_提供資料_:

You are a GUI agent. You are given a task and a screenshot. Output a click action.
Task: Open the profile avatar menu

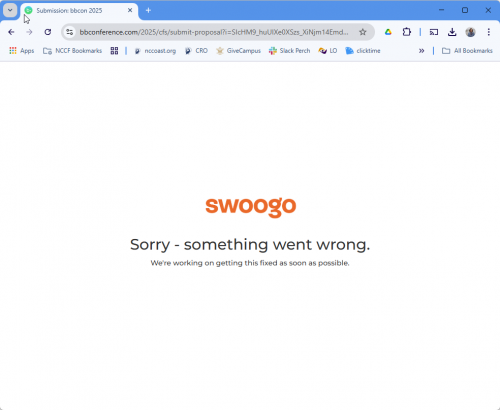coord(470,32)
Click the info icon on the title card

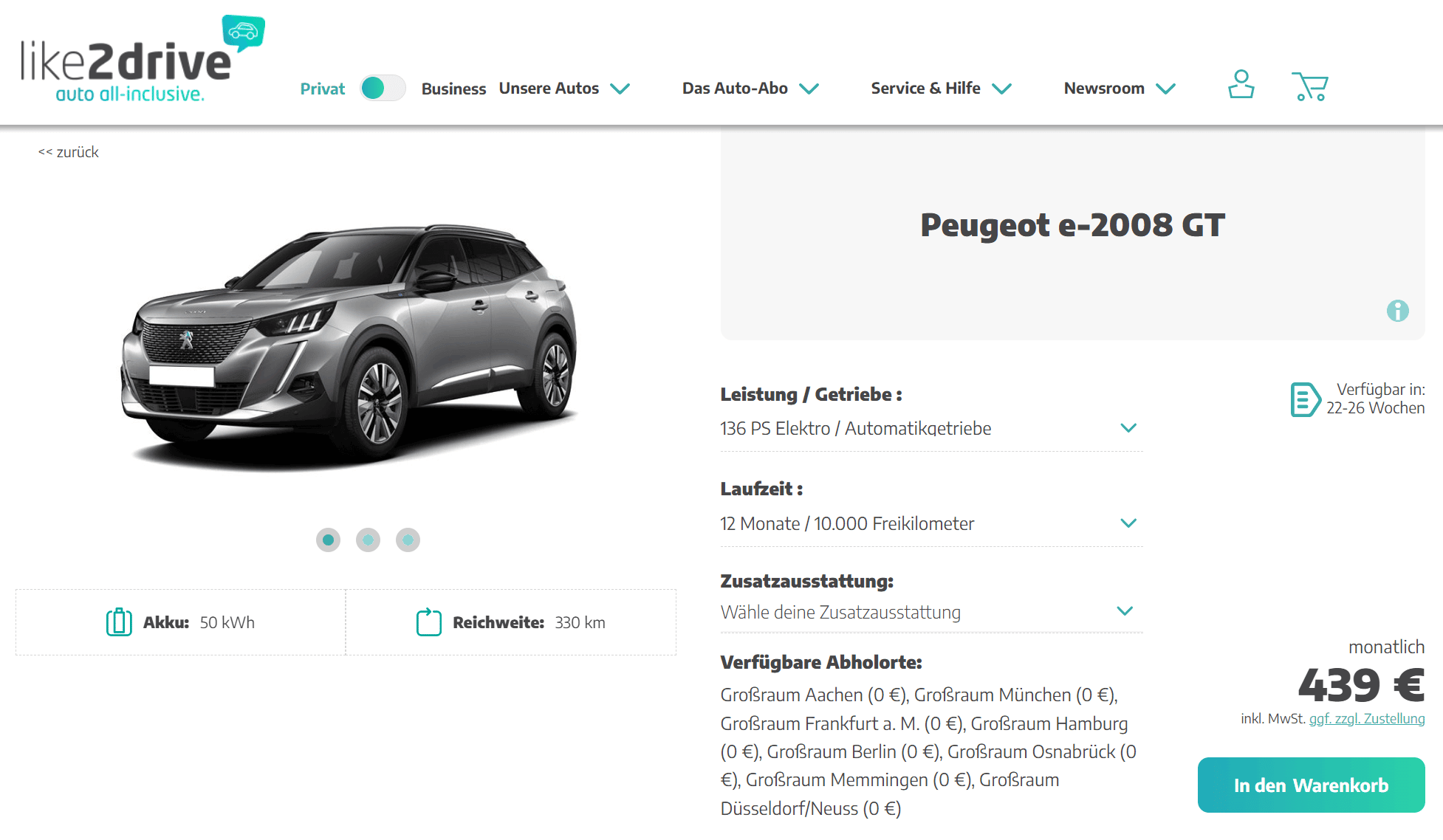tap(1397, 311)
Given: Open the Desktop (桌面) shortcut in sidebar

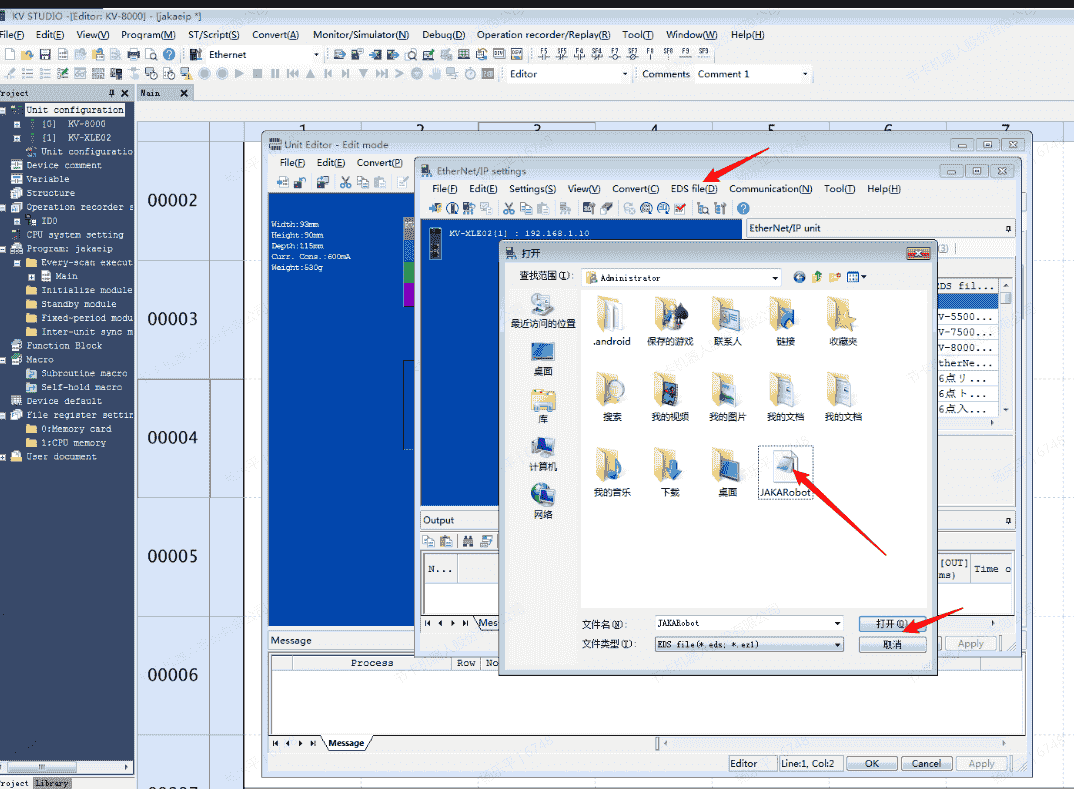Looking at the screenshot, I should [x=543, y=356].
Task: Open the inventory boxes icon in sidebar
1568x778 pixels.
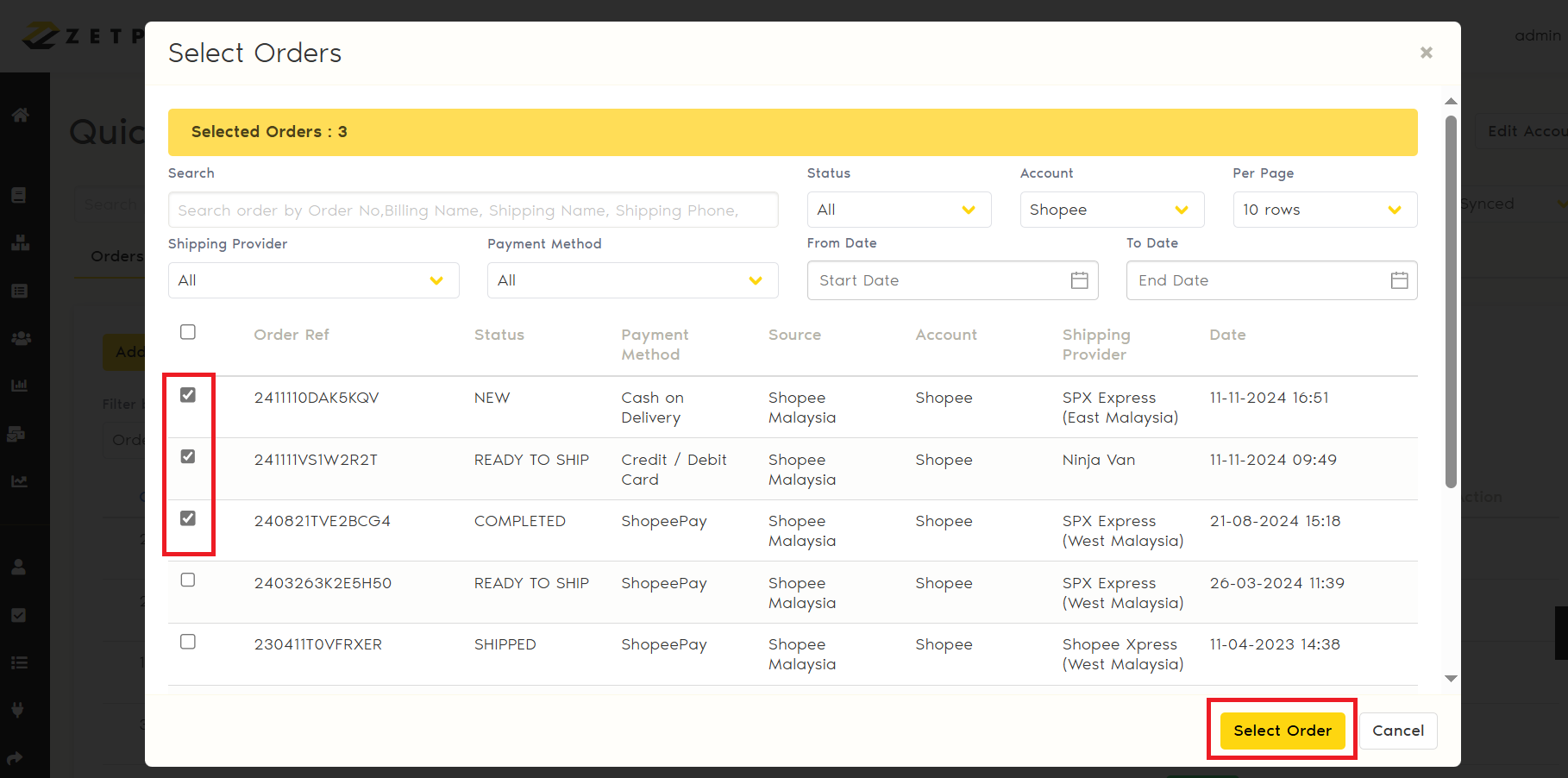Action: pos(20,243)
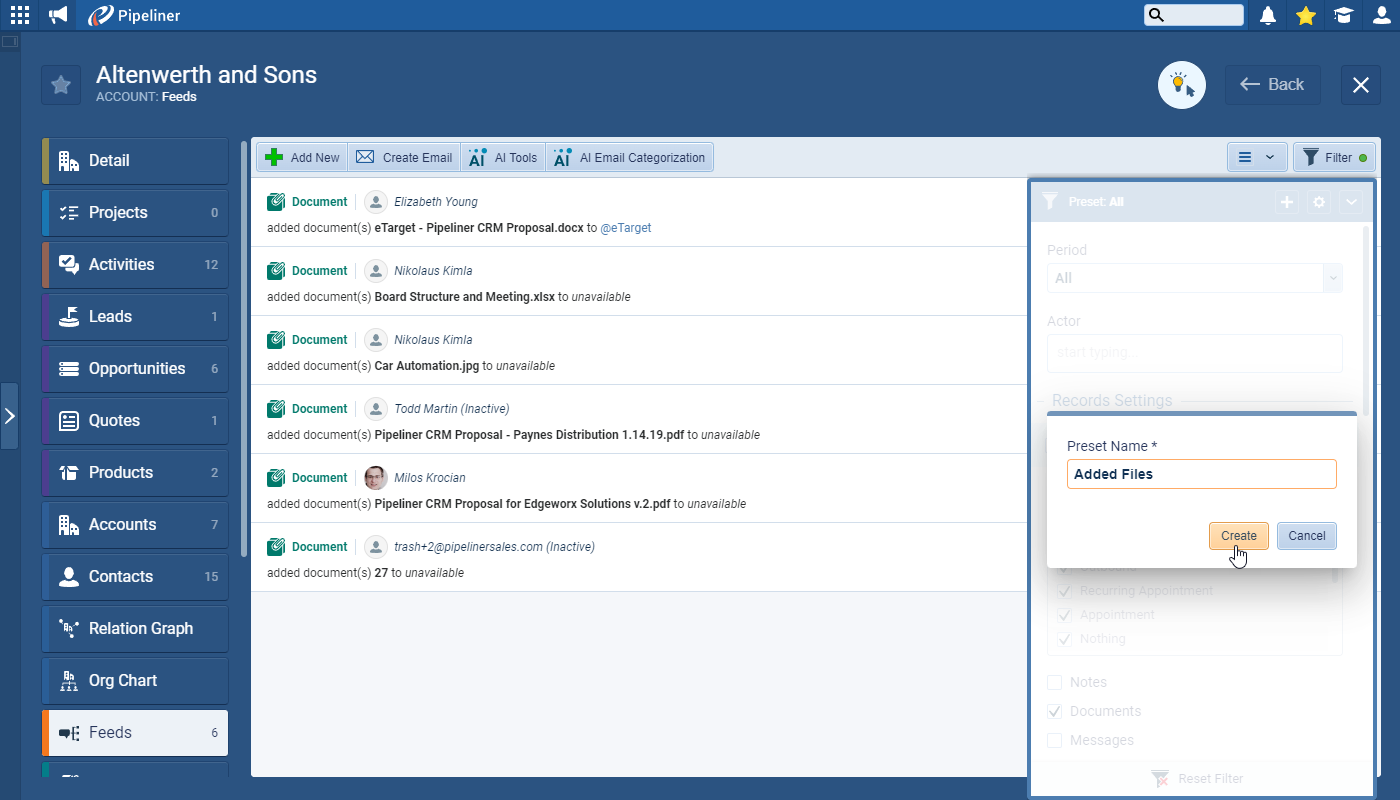Expand the filter preset chevron
Image resolution: width=1400 pixels, height=800 pixels.
1351,202
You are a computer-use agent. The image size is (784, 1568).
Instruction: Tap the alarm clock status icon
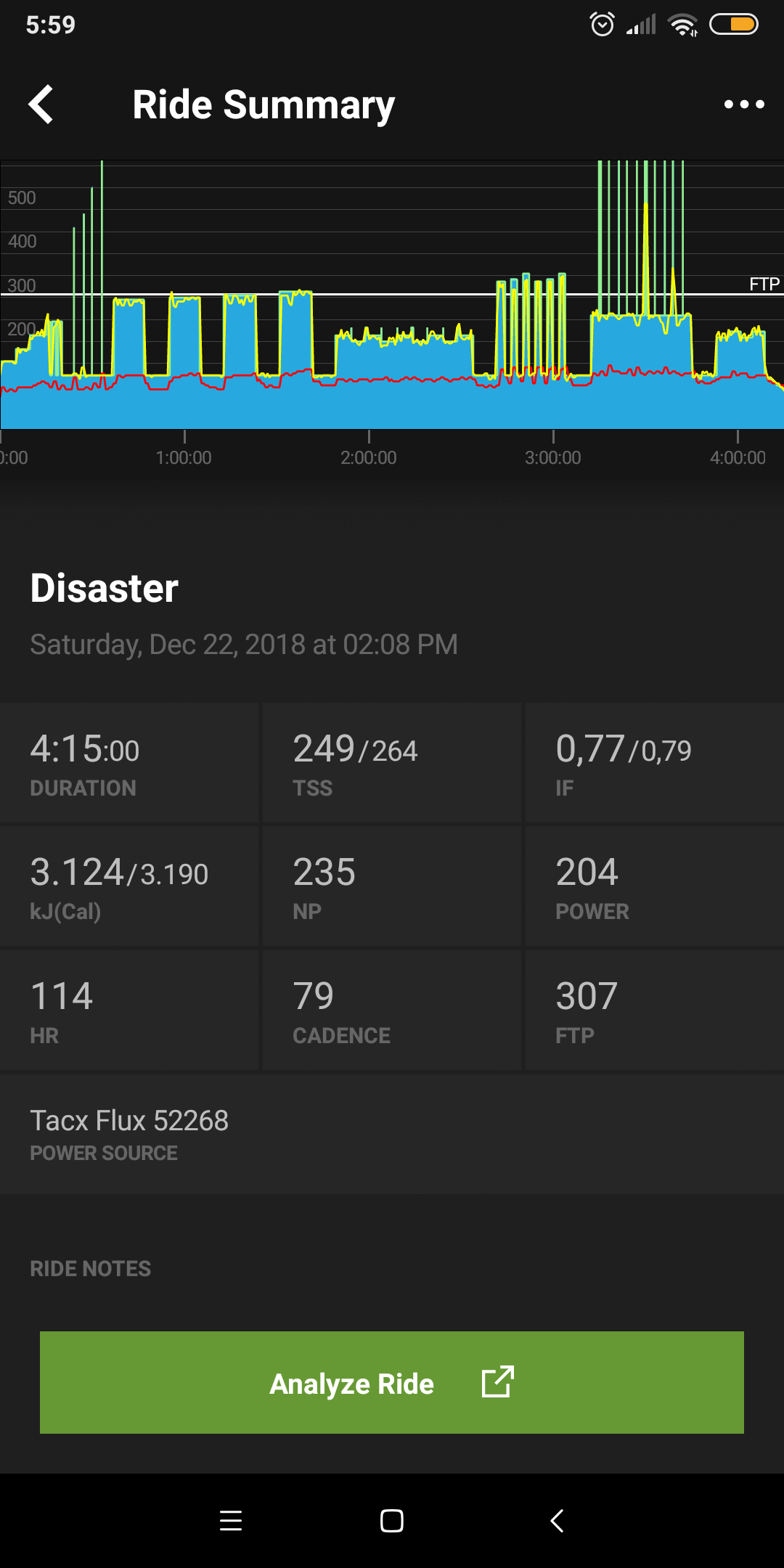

_作業指示_:
上のエントリをすべて、「sidebar」を「side panel」に置き換え、ほかは変えずに書き直すこと。画像は答えに含めない。

_回答_:
You are a GUI agent. You are given a task and a screenshot. Output a click action.
Task: Open the profile avatar menu

coord(470,32)
Click the info icon on the title card

tap(1397, 311)
Given: Open the Desktop (桌面) shortcut in side panel

Looking at the screenshot, I should [x=543, y=356].
Task: Open the inventory boxes icon in side panel
1568x778 pixels.
Action: pos(20,243)
Expand the filter preset chevron
Image resolution: width=1400 pixels, height=800 pixels.
1351,202
You are a computer-use agent. The image size is (784, 1568).
Instruction: Tap the alarm clock status icon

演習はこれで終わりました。